We are pleased to inform you that your manuscript 'Bacterial clustering amplifies the reshaping of eutrophic plumes around marine particles: a hybrid data-driven model' has been provisionally accepted for publication in PLOS Computational Biology.

Before your manuscript can be formally accepted you will need to complete some formatting changes, which you will receive in a follow up email. A member of our team will be in touch with a set of requests.

Please note that your manuscript will not be scheduled for publication until you have made the required changes, so a swift response is appreciated.
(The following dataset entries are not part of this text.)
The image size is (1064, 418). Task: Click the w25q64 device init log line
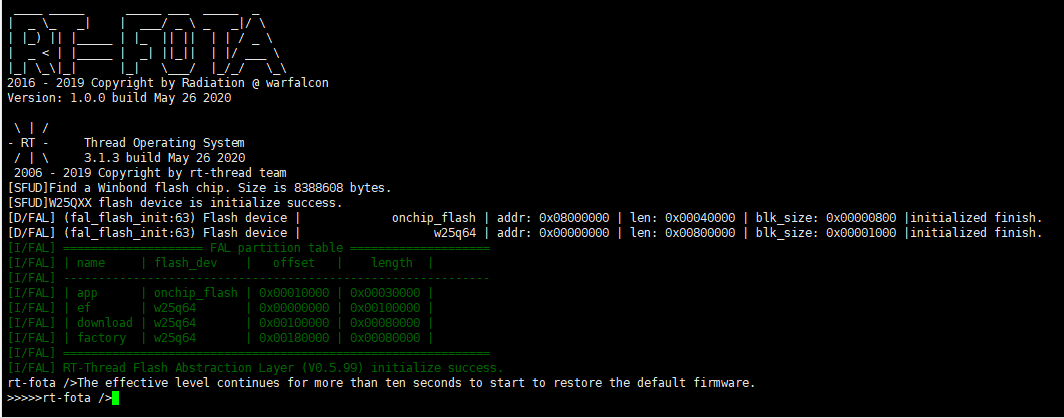click(x=525, y=233)
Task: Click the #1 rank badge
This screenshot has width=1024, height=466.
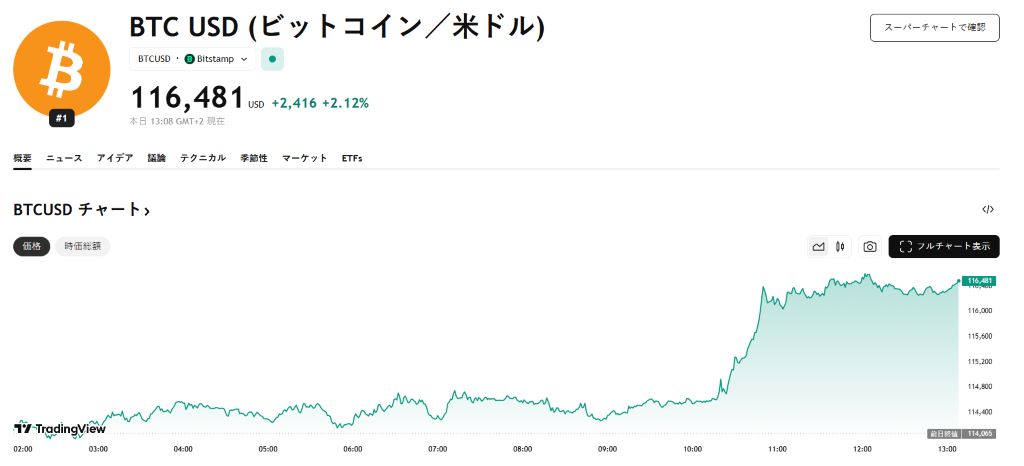Action: [x=61, y=118]
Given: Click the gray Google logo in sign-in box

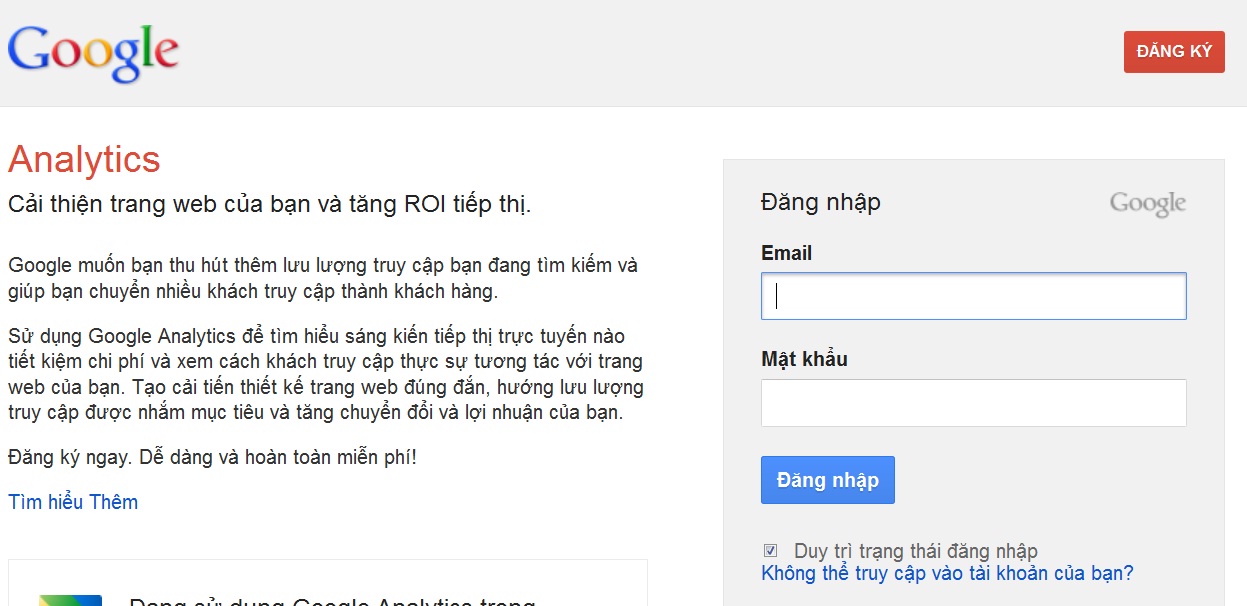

IMPORTANT: The editorial review process is now complete. PLOS will only permit corrections to spelling, formatting or significant scientific errors from this point onwards. Requests for major changes, or any which affect the scientific understanding of your work, will cause delays to the publication date of your manuscript.

Should you, your institution's press office or the journal office choose to press release your paper, you will automatically be opted out of early publication. We ask that you notify us now if you or your institution is planning to press release the article. All press must be co-ordinated with PLOS.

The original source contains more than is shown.